Sequel Happy Death Day 2U already in cinemas. Prepare for more of the same B-Movie/Slasher vibes, albeit with further descent into the ridiculous.

 

Frequency

Written by Toby Emmerich / Directed by Gregory Hoblit

NYPD Detective John Sullivan (Jim Caviezel) is emotionally shut-off and haunted by the accidental death of his father Frank (Dennis Quaid) when John was 6 years old. After a freak incident—involving the Aurora Borealis and Frank’s old radio—John finds he is able to talk to his father, alive and well, in 1969. Through forewarning Frank, John is able to save him. The chain reaction of events, however, is less than satisfactory and the two men have to set about making things right in their respective times.
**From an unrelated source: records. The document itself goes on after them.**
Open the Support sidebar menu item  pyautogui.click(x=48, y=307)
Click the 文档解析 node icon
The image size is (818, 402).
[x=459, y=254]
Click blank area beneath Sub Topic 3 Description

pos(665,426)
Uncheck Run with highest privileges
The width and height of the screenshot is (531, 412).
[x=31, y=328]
All of these tales require a hefty suspension of disbelief. This one surely takes the biscuit. Yet, at its root, the story is about a guy who misses his father and wants to see him again. Through a rift in time, John is able to save his father, and heal himself. It is a Sci-Fi Thriller with a caramel centre.

 

Edge of Tomorrow

Screenplay by Christopher McQuarrie, Jez Butterworth & John-Henry Butterworth / Directed by Doug Liman

Based on the novel All You Need Is Kill by Hiroshi Sakurazaka, this is a blockbuster of Tom Cruise proportions… because it stars Tom Cruise. Major William Cage (Cruise) and Rita Vrataski (Emily Blunt) are instrumental in bringing about the downfall of an alien race intent on colonizing earth. After an alien interaction, Cage accidentally contracts the ability to reset after his death. In turn, he and Vrataski learn that the alien army uses time loops in combat to better anticipate enemy action, and win each battle. Through an intense and complex series of events, Cage is able to change the course of the war and save humanity. How very Tom Cruise of him.

The focus on weaponising time loops is the difference with this film. It is not a concrete science but certainly highlights how foresight creates better opportunities. However, at its core, it is pretty much high-octane cinema fodder that cleaned up in its opening week.
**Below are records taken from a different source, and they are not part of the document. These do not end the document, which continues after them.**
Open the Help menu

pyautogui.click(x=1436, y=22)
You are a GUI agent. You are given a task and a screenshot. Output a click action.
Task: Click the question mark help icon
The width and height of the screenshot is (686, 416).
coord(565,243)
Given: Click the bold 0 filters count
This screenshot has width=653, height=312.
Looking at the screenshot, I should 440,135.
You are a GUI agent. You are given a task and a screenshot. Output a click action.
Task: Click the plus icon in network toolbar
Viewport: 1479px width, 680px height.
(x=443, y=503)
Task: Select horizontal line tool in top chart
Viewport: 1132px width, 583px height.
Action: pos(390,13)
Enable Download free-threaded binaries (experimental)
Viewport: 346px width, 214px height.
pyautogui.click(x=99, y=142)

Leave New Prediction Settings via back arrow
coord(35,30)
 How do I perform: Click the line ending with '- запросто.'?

Within these tales, the overarching sense we get is our mortal obsession with time. Our choices and actions within time. It is linear to us, but scientific theories about the universe and the way that time acts outside of our perception – these are very malleable.

So, returning to Russian Doll, what is neat is the way in which Nadia questions her deaths. Do these repeated deaths leave grieving friends in their wake? Or do they cease to exist? A fantastic ongoing nod to computer games draws links between their predicament and those of platform games. Die, and you return to a checkpoint. Repeat until you solve the puzzle. Could Nadia and Alan be experiencing a glitch in the game? Exploration of the mysteries of time and the creation of open-ended questions (despite its heartwarming resolution) only adds to the charm. The creators are people who understand the power of open questions and beautiful endings.
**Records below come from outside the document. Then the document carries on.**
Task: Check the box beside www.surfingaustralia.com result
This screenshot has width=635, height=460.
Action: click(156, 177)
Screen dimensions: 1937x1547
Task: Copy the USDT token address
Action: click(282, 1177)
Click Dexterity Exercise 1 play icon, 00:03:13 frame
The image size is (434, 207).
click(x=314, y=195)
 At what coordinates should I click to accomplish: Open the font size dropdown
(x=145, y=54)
In the end, we feel the catharsis of witnessing various endings from one (seemingly fixed) scenario. The trap of endlessly repeating the same routine is abhorrent. When we take stock of our lives after Russian Doll or Timecrime, we might feel emancipated. Similarly, the frustration of not having the power of a ‘do-over’ dissipates. We bond with our protagonist, seeing them through their various ends. We can continue on with our lives, and leave all those choices we might have made to idle conjecture.

And, let’s face it: time-travel is far too messy. Best leave it to our on-screen heroes and heroines.